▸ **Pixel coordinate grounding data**
::::::

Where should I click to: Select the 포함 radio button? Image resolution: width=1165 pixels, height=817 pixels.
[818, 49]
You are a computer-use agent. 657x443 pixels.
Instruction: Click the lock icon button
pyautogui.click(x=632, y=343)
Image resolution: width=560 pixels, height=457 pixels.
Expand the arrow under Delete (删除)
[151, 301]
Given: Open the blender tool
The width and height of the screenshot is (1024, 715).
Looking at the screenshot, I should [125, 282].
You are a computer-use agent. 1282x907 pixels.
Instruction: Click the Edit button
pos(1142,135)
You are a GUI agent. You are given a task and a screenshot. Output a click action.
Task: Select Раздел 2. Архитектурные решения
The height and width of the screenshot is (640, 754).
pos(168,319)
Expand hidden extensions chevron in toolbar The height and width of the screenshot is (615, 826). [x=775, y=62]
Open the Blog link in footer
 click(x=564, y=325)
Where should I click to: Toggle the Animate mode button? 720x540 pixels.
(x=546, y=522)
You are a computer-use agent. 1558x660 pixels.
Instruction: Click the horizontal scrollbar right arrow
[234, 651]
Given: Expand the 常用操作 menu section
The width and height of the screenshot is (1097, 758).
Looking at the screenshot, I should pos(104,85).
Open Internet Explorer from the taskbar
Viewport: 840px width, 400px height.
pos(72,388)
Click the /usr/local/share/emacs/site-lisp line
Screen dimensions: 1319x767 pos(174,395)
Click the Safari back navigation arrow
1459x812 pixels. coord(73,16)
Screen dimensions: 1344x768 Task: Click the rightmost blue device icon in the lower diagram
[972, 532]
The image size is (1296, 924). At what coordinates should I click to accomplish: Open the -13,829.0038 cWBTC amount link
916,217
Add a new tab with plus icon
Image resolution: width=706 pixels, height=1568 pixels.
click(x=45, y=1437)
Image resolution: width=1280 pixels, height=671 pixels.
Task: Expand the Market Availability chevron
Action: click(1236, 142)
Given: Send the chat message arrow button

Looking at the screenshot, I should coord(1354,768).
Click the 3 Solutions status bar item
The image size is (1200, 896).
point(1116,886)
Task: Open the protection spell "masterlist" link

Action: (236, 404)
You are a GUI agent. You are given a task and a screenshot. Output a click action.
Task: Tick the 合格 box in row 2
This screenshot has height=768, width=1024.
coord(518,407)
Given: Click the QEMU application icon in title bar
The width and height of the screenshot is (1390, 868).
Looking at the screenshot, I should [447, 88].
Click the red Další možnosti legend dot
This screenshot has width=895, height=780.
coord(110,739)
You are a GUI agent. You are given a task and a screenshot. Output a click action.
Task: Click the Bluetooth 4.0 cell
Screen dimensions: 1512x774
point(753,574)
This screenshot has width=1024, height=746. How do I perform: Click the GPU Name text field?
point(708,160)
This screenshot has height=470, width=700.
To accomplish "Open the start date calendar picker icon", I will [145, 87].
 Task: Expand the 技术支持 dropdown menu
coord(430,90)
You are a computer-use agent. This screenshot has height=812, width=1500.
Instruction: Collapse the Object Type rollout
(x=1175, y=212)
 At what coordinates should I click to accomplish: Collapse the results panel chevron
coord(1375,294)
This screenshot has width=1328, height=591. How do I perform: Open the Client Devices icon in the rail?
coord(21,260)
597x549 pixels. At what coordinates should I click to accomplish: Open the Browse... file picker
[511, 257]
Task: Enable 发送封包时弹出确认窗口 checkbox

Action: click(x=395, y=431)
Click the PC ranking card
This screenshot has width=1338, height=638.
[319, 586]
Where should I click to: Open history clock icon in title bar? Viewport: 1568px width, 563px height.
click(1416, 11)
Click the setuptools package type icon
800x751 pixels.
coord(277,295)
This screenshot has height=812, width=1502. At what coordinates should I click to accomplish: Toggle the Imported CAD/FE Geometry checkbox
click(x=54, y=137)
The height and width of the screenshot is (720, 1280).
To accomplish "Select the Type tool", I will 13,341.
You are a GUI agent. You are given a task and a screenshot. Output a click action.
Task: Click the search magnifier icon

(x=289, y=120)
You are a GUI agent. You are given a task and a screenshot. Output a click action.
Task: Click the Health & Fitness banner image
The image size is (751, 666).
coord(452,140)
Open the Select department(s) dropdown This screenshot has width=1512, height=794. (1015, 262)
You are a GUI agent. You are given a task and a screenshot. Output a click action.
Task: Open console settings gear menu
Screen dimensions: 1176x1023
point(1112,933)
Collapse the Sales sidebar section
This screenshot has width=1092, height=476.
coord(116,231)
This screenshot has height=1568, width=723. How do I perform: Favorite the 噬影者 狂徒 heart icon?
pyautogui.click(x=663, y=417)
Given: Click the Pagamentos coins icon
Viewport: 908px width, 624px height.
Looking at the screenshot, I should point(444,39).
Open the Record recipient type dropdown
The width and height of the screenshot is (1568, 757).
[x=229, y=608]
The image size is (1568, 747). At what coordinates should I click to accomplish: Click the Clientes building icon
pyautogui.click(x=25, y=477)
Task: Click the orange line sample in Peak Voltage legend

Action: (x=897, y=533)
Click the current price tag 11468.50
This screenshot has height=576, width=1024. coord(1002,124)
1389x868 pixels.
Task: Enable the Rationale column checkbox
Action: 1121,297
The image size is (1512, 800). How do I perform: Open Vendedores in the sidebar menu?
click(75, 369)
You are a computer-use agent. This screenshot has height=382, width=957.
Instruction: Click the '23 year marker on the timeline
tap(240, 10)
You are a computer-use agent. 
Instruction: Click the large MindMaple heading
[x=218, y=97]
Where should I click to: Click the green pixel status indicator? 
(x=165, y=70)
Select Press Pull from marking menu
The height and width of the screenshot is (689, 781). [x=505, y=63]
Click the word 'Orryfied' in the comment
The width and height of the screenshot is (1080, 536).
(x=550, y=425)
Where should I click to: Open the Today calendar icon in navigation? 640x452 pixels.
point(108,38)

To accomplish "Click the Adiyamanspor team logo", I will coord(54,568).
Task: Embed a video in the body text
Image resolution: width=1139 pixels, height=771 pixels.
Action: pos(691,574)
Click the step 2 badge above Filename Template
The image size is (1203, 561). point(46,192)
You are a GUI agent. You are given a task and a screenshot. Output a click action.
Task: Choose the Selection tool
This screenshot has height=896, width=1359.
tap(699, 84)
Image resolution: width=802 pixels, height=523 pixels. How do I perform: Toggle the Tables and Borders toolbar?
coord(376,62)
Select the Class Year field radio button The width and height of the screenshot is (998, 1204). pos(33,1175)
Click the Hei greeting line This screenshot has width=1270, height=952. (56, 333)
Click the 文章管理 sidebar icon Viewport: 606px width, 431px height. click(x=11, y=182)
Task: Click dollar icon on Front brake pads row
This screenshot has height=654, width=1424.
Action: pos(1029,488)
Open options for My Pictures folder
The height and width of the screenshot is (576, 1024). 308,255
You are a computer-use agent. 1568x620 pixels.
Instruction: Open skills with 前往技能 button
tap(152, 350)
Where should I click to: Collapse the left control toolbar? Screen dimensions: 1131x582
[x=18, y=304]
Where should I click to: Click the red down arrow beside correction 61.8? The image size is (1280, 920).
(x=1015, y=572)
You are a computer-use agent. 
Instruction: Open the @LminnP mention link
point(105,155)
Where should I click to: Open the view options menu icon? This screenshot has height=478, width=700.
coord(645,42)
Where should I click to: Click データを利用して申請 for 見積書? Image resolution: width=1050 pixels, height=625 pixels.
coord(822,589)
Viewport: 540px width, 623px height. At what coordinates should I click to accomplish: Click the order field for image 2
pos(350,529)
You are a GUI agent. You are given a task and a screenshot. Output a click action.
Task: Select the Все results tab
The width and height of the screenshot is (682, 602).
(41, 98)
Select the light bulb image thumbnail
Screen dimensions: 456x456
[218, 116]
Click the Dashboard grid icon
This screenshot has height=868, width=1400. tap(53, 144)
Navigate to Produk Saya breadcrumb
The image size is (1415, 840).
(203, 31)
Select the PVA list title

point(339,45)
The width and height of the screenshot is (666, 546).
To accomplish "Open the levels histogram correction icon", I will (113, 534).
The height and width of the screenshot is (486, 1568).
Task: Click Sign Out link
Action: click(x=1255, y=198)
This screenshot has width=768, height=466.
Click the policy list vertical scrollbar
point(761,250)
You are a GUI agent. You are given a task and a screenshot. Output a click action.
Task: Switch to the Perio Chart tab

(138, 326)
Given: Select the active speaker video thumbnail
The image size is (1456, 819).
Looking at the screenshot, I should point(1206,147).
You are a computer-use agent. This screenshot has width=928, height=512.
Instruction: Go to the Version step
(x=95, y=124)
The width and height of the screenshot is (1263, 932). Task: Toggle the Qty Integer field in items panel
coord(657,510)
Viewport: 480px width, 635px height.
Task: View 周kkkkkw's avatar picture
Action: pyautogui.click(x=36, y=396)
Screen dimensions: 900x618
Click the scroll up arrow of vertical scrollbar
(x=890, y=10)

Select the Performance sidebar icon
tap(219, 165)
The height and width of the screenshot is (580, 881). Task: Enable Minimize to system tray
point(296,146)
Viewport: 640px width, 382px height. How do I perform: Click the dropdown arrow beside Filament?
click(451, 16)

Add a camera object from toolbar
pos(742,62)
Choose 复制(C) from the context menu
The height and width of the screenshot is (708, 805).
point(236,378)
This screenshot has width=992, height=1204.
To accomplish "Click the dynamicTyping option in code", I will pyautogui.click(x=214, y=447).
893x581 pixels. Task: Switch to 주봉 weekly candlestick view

::::::

▸ **Task brief**
Copy each line of the entries in which the string "computer" is found.

▸ **Solution**
You are a computer-use agent. 657x443 pixels.
You are a computer-use agent. 1282x907 pixels.
You are a computer-use agent. 1558x660 pixels.
You are a computer-use agent. This screenshot has height=812, width=1500.
You are a computer-use agent. This screenshot has height=382, width=957.
You are a computer-use agent. 
You are a computer-use agent. 1568x620 pixels.
You are a computer-use agent. 
You are a computer-use agent. This screenshot has width=928, height=512.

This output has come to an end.